There’s already a plan in place to begin mining a deep section of the ocean’s floor near Papua New Guinea as early as 2018. When the plans were made available to local villages that explained how the mining would proceed, and even though profits would be shared with the locals, the locals were not pleased and reacted by imploring with a marine biologist studying the area to help them attack the mining ships.
Nautilus, the company behind the Papua New Guinea plan, and a world leader in the race to dig up the sea floor, assures environmentalists that they’ve done the legwork to make sure all the mining is done with eco-friendliest practices—they swear. Which is a bit strange, since marine scientists still have so little idea about what is even on the sea floor to be affected. How would Nautilus even know how to begin mitigating that?

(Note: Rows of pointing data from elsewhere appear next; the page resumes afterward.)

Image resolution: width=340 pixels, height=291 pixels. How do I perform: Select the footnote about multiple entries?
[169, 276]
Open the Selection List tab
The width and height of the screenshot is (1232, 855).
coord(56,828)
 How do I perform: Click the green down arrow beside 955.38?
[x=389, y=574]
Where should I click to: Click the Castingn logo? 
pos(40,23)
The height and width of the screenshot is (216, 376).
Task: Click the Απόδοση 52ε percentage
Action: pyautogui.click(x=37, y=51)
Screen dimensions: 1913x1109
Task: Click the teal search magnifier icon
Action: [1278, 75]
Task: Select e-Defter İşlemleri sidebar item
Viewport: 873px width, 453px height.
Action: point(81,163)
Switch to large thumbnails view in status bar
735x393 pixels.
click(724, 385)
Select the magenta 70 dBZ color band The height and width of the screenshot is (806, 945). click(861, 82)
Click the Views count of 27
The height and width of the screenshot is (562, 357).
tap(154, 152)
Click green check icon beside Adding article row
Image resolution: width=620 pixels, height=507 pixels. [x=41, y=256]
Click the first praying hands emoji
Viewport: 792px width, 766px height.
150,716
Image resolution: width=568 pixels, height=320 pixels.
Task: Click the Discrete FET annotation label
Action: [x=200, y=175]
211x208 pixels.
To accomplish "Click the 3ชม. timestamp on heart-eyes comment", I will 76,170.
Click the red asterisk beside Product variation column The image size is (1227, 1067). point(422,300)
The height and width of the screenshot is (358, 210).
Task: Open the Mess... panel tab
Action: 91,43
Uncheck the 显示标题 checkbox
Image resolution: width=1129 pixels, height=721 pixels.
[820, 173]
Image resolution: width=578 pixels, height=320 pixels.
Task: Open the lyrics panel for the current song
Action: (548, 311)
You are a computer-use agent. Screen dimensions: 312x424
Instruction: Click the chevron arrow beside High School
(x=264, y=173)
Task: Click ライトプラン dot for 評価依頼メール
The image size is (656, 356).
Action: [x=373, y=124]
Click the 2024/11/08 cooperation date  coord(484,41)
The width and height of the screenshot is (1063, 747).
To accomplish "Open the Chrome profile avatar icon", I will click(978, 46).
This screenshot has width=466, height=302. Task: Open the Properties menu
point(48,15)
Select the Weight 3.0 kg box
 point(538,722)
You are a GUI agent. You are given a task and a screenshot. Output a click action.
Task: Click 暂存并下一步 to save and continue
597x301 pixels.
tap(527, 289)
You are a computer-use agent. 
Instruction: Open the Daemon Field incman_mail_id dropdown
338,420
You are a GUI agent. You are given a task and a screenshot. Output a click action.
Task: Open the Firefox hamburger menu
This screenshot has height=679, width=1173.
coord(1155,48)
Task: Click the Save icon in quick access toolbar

So far, vast areas of the South Pacific are the first zones targeted by Nautilus and other mining groups. These are areas of the ocean that are home to fragile reef systems, some of the finest surf on earth, and, likely not coincidentally, communities of locals who don’t have the means to fend off international corporations bent on resource extraction.
The mining industry doesn’t have a particularly shining history of leaving the land in better shape than when they found it. Sadly, it looks like the ocean may be about to suffer the same fate.
Source: Papua New Guinea Mine Watch
4 Responses
Somebody's got to pay off that 20 trillion we owe. Lets make sure we have a strong economy when we finally run out of food to eat.
Not to worry , all pension plans ,savings in banks just happen to equal the national debt ………
That doesn't surprise me at all. As long as profit is the bottom line and top (if not only) priority, practices like this will continue. The change is not going to come from those money hungry who stand to profit from those operations. It can only come from us, the people who are awaken enough to understand travesty and absurdity of it. Comprehensive analysis of money, its generation, control and ability and certainty to destroy us as a human race (along with everything else that lives), is needed however, to be able to reach that conclusion. The ability very few in today's society possess. Here is a good analysis and publication in a pdf format, by judge Dale, who remains largely anonymous, in fear for his own skin. Take a look:
http://www.stopthecrime.net/docs/THE-GREAT-AMERICAN-ADVENTURE.pdf
Some men make it their life's mission to destroy everything marvelous about this planet. The willfully blind ignorance is horrifying.
At some point, Mother Nature will simply implode, tired of being pillaged in every possibly destructive, short sighted way.
It will take a half a billion years before humans are given yet another chance to hopefully treat earth with the honor she deserves, understanding the need for balance, harmony, empathy and respect.